▸ **Exercise a**: Show every line of the entries that contains the string "screenshot". Case counts.

▸ **Provided passage**:
________
IBM Watson: Visual Recognition - Code Example

2/19/2018

To watch the youtube video on this topic (recommended if you've never used the service before), click here.

Introduction: IBM Watson's Visual Recognition Service

We've already done a tutorial on Watson's Tone Analyzer to get us started with using Watson, so to continue learning about Watson, we're going to use his Visual Recognition service in this article.

The Visual Recognition service is actually exactly what the words mean: the service will accept an image and output some classification results of what it thinks the image is, with a certain confidence rating. Additionally, you can train your own classifier to recognize your own images.

Setting Up The Service On IBM's Website

We're going to set up the Visual Recognition service on IBM's website. Sign up for a Bluemix account if you haven't already. (You don't need a credit card, it's an easy signup.)

Next, go to the Visual Recognition page and click the "Get Started Free" button.

It should automatically create the project for you. You should see something like this:

Click the "Show" button and copy the API key. Hit the Launch tool button. Now then...

Playing With The Visual Recognition Tool

You should see the following page if you launched the Visual Recognition Tool. (If you don't see the page, then click here.)

Click the API key button and enter your API key.

You should see the following if your API key works.

Congrats, your Visual Recognition service is set up on Watson. Sort of. Play with the webpage, by downloading pictures and loading them into the widgets so that you can see how the classification works. Here are three sample pictures, right click -> Save image.

Pizza and garlic knots.

Chow Mein

Cupcakes

If you drag the pictures into the Visual Recognition service, you'll see something like the following.

As you can see, there are currently three Visual Recognition tools, a General classifier, a Food classifier, and a Face classifier. Feel free to play with the tool a bit more, but...we need to actually write some code now.

Creating A Node Project To Use The Visual Recognition Service

The webpage to use the tool is fun and all, but we need to be able to use this service in our actual code projects. Let's create a basic node project to use the Visual Recognition service.

Since we already created a starter node project for the Tone Analyzer tutorial, we'll just copy the code from github for this project. In your terminal, copy the project (and move into the directory) with the following commands:

git clone https://github.com/srcmake/watson-node-starter
cd watson-node-starter

It's just a basic node project with the watson library installed, and a config.js file to store our credentials.
________
▸ **Exercise b**: According to the Visual Recognition tutorial, which three classifiers does the tool currently offer?

▸ **Supplied information**:
________
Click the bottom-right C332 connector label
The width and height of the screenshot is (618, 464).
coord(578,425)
________
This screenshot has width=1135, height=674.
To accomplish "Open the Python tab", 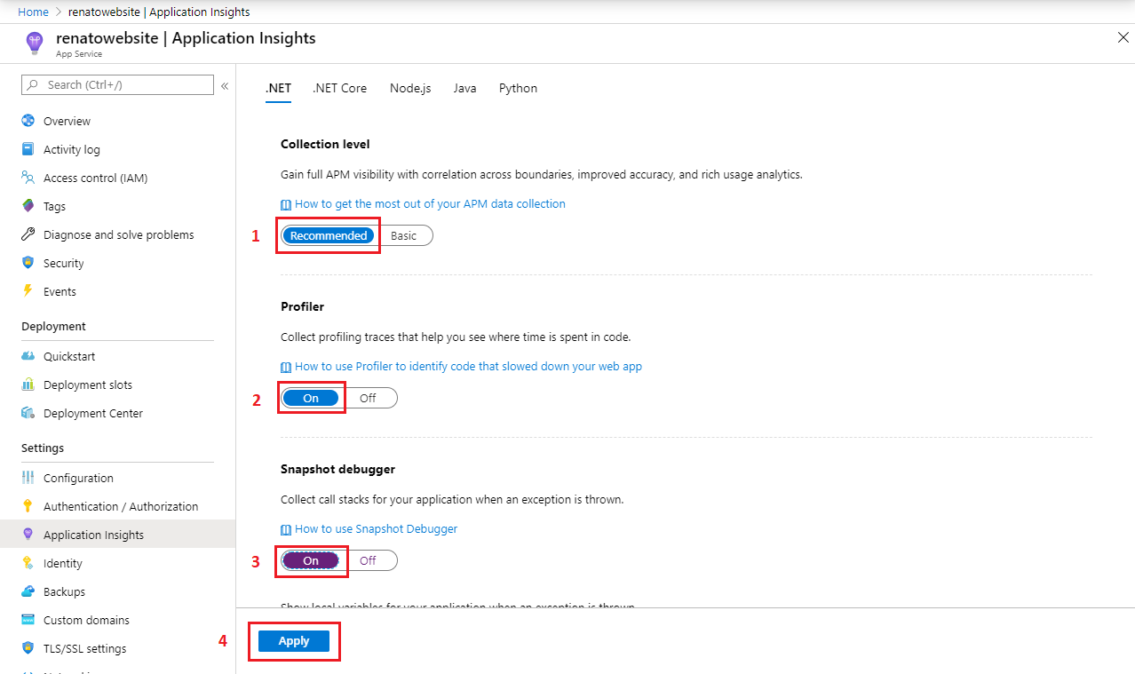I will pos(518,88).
________
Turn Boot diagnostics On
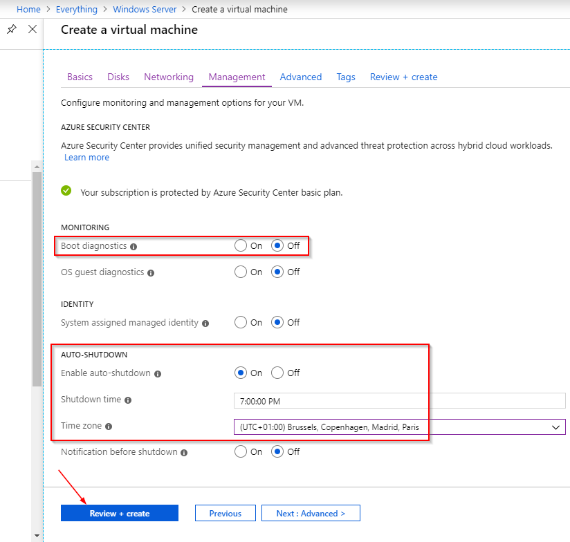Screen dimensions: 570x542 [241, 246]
________
▸ **Solution a**:
The width and height of the screenshot is (618, 464).
This screenshot has width=1135, height=674.

▸ **Solution b**: A General classifier, a Food classifier, and a Face classifier.